▶ _Passage_
---------------

# abundance of sage



## praieri winds (Apr 16, 2010)

my sage plants are going crazy can the leaves be used in my homemade laundry soap have never made any other kind for bathing or such


----------



## linn (Jul 19, 2005)

I googled "sage leaf and bath and body recipes" and came up with quite a few ideas.


----------



## Tinker (Apr 5, 2004)

I've never heard of using botanicals in laundry soap. They are usually used in bath soap. Not sure what purpose they would have in the wash.


----------



## praieri winds (Apr 16, 2010)

linn said:


> I googled "sage leaf and bath and body recipes" and came up with quite a few ideas.


thanks found recipes for all the way from hair dye to meatballs so I guess I will try making some bath soap too


----------



## praieri winds (Apr 16, 2010)

Tinker said:


> I've never heard of using botanicals in laundry soap. They are usually used in bath soap. Not sure what purpose they would have in the wash.

---------------

▶ _Task details_
Extend the sage thread by writing on from its last line. The data after this point has no connection to the sage thread.

---------------

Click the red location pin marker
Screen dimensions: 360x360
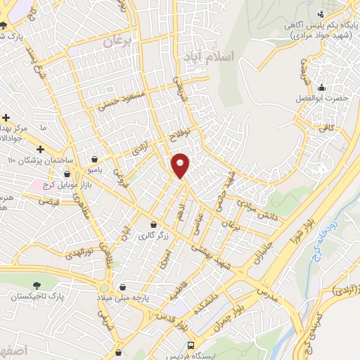click(x=181, y=164)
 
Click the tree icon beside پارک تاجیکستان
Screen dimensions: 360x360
click(x=36, y=285)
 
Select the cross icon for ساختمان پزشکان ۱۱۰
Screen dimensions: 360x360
click(x=40, y=149)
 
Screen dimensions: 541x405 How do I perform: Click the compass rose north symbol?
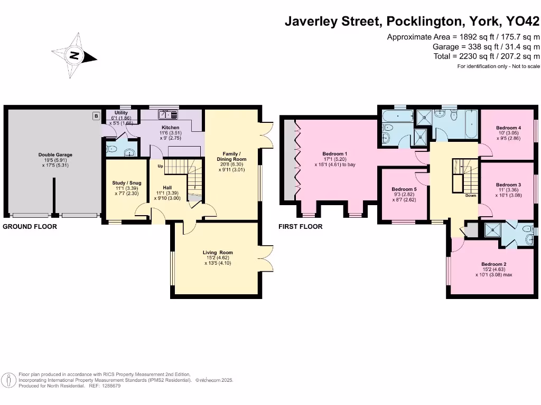(74, 55)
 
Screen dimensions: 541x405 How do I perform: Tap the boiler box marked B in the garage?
(96, 116)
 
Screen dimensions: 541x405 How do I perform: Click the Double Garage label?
(55, 155)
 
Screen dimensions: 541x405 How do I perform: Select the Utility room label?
(121, 113)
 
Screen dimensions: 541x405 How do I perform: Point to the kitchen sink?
(168, 114)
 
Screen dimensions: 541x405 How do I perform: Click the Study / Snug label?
(127, 183)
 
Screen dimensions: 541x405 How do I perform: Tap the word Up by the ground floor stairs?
(160, 166)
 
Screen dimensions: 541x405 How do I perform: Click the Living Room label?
(218, 253)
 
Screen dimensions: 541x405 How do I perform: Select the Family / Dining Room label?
(231, 156)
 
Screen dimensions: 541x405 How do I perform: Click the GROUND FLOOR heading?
(30, 227)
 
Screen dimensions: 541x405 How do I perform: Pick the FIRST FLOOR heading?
(301, 227)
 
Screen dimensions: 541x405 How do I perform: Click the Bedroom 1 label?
(334, 153)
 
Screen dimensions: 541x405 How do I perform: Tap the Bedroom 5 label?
(404, 189)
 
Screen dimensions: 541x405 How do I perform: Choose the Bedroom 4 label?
(509, 128)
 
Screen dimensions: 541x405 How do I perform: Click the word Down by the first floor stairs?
(471, 195)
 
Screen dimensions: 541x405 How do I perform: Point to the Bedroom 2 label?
(494, 264)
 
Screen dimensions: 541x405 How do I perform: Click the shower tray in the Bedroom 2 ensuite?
(493, 230)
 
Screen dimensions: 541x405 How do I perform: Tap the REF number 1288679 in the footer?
(110, 386)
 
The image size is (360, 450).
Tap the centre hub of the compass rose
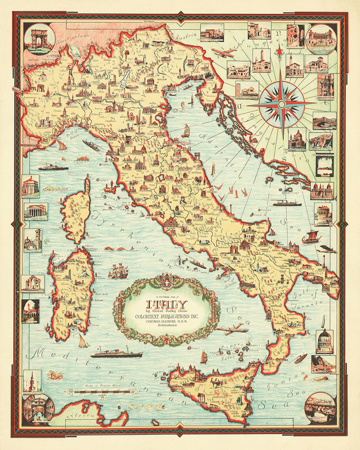pyautogui.click(x=282, y=104)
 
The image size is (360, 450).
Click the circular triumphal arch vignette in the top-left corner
pyautogui.click(x=39, y=39)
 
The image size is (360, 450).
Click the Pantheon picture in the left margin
pyautogui.click(x=35, y=211)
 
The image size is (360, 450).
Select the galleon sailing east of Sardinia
pyautogui.click(x=118, y=271)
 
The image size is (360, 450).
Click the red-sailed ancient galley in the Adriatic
pyautogui.click(x=311, y=237)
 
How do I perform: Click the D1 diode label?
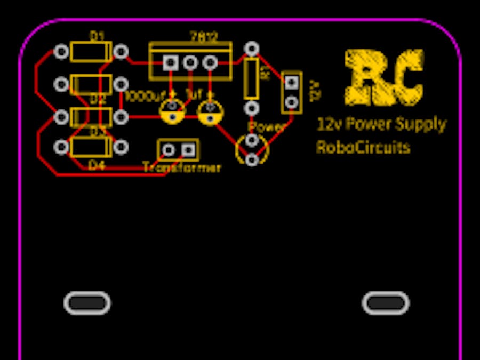[x=97, y=36]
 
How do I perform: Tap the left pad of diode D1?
[x=61, y=52]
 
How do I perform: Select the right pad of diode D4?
[x=122, y=147]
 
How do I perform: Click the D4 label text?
[x=97, y=166]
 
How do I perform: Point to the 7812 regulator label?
[x=204, y=37]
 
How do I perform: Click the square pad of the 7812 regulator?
[x=171, y=63]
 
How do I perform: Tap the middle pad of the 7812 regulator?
[x=190, y=63]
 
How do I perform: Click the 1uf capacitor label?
[x=194, y=95]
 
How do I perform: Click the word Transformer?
[x=182, y=167]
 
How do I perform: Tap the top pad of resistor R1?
[x=252, y=49]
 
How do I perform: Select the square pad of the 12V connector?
[x=291, y=82]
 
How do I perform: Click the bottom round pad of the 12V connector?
[x=291, y=102]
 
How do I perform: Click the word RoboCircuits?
[x=363, y=147]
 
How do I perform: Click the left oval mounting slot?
[x=87, y=303]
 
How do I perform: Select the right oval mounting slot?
[x=386, y=303]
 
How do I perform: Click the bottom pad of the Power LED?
[x=252, y=158]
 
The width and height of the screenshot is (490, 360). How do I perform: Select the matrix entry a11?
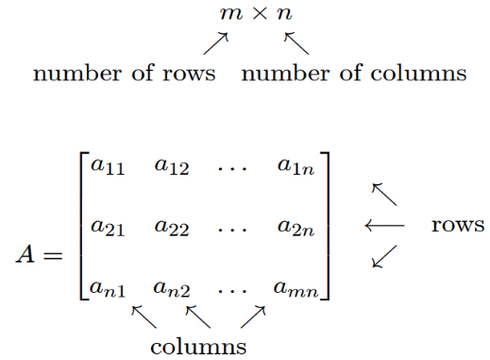pyautogui.click(x=104, y=168)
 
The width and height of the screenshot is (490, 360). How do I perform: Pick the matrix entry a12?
pyautogui.click(x=172, y=168)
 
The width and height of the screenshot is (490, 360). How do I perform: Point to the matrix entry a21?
pyautogui.click(x=104, y=228)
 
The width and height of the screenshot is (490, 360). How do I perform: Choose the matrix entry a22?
pyautogui.click(x=172, y=228)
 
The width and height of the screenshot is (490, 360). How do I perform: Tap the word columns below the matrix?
pyautogui.click(x=199, y=346)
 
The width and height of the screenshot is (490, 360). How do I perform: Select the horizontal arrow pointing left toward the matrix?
pyautogui.click(x=384, y=226)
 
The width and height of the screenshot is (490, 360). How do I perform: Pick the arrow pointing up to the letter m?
pyautogui.click(x=216, y=43)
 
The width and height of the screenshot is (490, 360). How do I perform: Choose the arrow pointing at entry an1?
pyautogui.click(x=143, y=315)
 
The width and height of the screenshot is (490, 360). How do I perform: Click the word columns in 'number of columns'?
pyautogui.click(x=416, y=73)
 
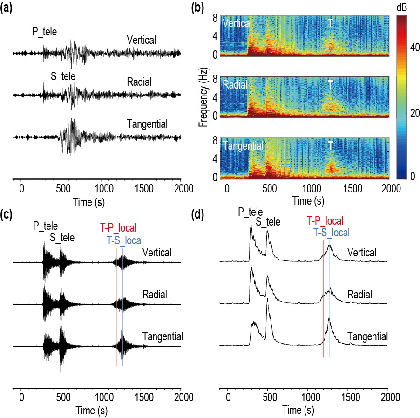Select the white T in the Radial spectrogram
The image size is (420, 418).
(x=330, y=84)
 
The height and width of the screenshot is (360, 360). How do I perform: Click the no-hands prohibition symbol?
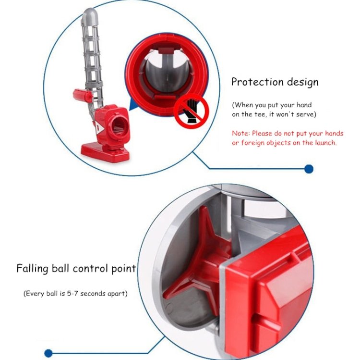point(191,111)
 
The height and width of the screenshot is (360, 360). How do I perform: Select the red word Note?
point(240,133)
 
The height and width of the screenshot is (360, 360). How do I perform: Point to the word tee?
point(259,114)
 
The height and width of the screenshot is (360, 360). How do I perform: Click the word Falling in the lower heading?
point(32,268)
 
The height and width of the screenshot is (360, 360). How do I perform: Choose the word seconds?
point(91,294)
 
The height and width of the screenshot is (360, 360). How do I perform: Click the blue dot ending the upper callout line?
point(309,169)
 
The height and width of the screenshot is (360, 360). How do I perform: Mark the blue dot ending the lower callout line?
point(48,353)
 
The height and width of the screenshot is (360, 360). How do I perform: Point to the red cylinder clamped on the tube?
point(83,95)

---------------

▶ _Right answer_
I had heard of using oils from plants in the soap so just thought the sage would work for a freshener


----------



## MullersLaneFarm (Jul 23, 2004)

Just a thought ... put some sage in a cloth bag you can close tightly and throw it in the dryer.


----------



## praieri winds (Apr 16, 2010)

MullersLaneFarm said:


> Just a thought ... put some sage in a cloth bag you can close tightly and throw it in the dryer.


thanks that just might be the answer


----------



## MullersLaneFarm (Jul 23, 2004)

I think I might try this myself!!

Or maybe some rosemary! or lavender!! or lemon thyme .....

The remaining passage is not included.